Show and Hide VR widget with buttons only - no raycasting

Hi, please excuse the extreme simplicity of this question. I’m very much an artist not a developer.
I’m building an educational scene where people with access needs (wheelchair users, elderly or otherwise disabled) can visit museums.
I’m building a simplified version of the Louvre in Paris and need to have the information boards in front of the statues open on a button press, then close again on another button press.
I’m making this for a Quest 2, but it should work on any headset, I just want it to be fine on the most affordable hardware.
I’ve included screenshots below of where I’ve gotten to, but in essence:
1)Be near an Information sign (static mesh)
2)Press X
3)Information box appears
4)Press Y to close Info box
Static mesh in blueprint


Event graph for blueprint

My widget (placeholder - will have relevant information.

My new inputs

The Blueprint / mesh in the scene with the bounding box I want the triggerable widget to be in shown.

I apologise for the extreme simplicity of this question, I suspect I’m just a bit stupid.
Currently everything compiles fine and runs, but nothing happens when X or Y are pressed. all other inputs for teleporting and snap turning work fine.
I want this to work without raycasting pointer lines, again for ease of access reasons. I might want to add that in later for multi language support, but for now, just getting a widget to open and close is where I’m at!

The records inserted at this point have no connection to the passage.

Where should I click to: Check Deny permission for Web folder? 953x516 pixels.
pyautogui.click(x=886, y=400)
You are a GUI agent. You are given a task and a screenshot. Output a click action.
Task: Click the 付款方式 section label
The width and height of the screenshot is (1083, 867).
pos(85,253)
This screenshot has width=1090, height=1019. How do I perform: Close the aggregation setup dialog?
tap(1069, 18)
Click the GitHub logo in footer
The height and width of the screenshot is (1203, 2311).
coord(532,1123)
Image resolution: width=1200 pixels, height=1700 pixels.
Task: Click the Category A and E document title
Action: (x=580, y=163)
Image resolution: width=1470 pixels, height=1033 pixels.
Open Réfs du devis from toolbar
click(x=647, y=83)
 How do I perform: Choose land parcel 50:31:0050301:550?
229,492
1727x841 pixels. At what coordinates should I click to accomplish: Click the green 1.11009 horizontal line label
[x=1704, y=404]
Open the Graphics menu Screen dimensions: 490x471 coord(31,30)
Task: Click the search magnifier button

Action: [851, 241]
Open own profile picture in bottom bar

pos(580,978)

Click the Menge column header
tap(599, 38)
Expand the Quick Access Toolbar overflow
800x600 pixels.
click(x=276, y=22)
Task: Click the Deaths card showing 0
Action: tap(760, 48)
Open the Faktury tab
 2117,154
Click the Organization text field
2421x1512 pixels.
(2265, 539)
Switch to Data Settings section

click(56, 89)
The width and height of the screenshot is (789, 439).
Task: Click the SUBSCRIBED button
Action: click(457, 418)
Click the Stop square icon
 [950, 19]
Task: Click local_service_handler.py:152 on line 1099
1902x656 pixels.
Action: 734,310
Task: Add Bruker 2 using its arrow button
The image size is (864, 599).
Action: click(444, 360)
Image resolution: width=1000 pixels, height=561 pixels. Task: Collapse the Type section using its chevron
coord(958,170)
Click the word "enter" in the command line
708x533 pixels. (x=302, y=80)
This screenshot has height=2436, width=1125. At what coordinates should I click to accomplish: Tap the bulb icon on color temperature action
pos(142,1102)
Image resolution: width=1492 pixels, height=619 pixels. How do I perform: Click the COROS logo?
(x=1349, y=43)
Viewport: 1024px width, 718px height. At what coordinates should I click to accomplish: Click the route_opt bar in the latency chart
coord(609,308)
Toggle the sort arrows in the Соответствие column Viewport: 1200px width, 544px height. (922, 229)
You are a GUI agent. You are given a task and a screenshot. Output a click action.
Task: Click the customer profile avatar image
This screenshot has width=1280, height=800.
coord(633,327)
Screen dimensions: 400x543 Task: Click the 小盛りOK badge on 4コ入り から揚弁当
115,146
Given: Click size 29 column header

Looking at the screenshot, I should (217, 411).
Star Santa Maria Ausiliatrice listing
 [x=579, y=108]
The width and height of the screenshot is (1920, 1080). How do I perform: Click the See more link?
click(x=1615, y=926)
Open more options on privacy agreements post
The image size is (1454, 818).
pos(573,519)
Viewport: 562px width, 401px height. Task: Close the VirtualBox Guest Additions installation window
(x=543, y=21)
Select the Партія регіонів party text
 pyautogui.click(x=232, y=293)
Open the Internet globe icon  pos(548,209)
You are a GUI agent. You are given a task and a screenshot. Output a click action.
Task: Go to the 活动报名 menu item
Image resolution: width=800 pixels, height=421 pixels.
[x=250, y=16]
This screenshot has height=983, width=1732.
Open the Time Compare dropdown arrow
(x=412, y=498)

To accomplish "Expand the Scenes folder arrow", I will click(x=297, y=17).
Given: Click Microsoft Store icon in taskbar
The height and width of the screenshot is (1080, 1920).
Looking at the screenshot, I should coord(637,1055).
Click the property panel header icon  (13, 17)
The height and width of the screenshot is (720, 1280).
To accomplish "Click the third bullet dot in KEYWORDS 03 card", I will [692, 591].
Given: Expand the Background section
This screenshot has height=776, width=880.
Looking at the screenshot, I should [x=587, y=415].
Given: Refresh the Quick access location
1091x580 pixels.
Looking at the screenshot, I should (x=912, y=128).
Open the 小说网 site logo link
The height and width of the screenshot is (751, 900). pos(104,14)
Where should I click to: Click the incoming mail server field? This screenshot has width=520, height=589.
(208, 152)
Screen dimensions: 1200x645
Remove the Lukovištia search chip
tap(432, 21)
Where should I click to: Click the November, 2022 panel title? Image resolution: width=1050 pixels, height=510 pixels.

I’m building this off the VR template and using 4.27.2. I dont know if I want the widget to be in world space or in screen space (locked to the HMD ), happy to take advice on that

Attaching a widget to the viewport doesn’t work properly in VR. It doesn’t take stereo rendering into account, it just places different parts of the widget across each eye (if it even works). The common way of using widgets in VR is with a world space Widget Component. See the Menu blueprint in the template for an example.

I think having the widget maintain a set position in the world after it has been opened is the best option. Most VR headsets only have a small sweet spot where the text is sharp, and some headsets or users may have a limited field of view. Having it not stick to the head lets the user move their head to read different parts of the text more easily.

Thank you, that’s very useful to know, and one thing ticked off the list for me to have to worry about.